* MATERIAL PROVIDED *
· · · · ·

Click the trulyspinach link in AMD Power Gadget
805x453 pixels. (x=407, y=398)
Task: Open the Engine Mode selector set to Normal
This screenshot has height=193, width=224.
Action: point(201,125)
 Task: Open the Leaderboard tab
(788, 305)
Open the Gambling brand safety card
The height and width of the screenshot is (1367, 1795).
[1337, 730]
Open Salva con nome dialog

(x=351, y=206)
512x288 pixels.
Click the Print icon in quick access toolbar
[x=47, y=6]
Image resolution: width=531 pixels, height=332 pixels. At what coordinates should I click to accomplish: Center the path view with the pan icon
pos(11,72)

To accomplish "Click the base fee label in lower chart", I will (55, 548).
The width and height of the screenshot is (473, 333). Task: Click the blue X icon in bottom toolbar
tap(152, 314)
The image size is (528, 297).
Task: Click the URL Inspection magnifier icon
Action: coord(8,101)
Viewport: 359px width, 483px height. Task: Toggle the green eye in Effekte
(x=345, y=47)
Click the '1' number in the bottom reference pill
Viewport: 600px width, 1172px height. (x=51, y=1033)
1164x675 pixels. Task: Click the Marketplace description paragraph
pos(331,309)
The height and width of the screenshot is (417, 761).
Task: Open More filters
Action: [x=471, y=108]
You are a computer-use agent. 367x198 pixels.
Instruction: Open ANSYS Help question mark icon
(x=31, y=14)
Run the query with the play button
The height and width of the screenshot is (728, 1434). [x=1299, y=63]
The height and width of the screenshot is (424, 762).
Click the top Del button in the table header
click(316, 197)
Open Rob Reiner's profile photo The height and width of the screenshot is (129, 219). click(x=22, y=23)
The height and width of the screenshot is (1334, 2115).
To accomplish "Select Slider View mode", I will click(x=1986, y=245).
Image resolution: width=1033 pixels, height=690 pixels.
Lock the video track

· · · · ·

* REQUIRED WORK *
Render the lines of the entries above as a Markdown table with the columns Row and Line, leaving out blank lines. Begin at the line that has "1164x675 pixels. Task: Click" and stop after the line that has "(x=31, y=14)".

* RESULT OF THE EXERCISE *
| Row | Line |
|---|---|
| 1 | 1164x675 pixels. Task: Click the Marketplace description paragraph |
| 2 | pos(331,309) |
| 3 | The height and width of the screenshot is (417, 761). |
| 4 | Task: Open More filters |
| 5 | Action: [x=471, y=108] |
| 6 | You are a computer-use agent. 367x198 pixels. |
| 7 | Instruction: Open ANSYS Help question mark icon |
| 8 | (x=31, y=14) |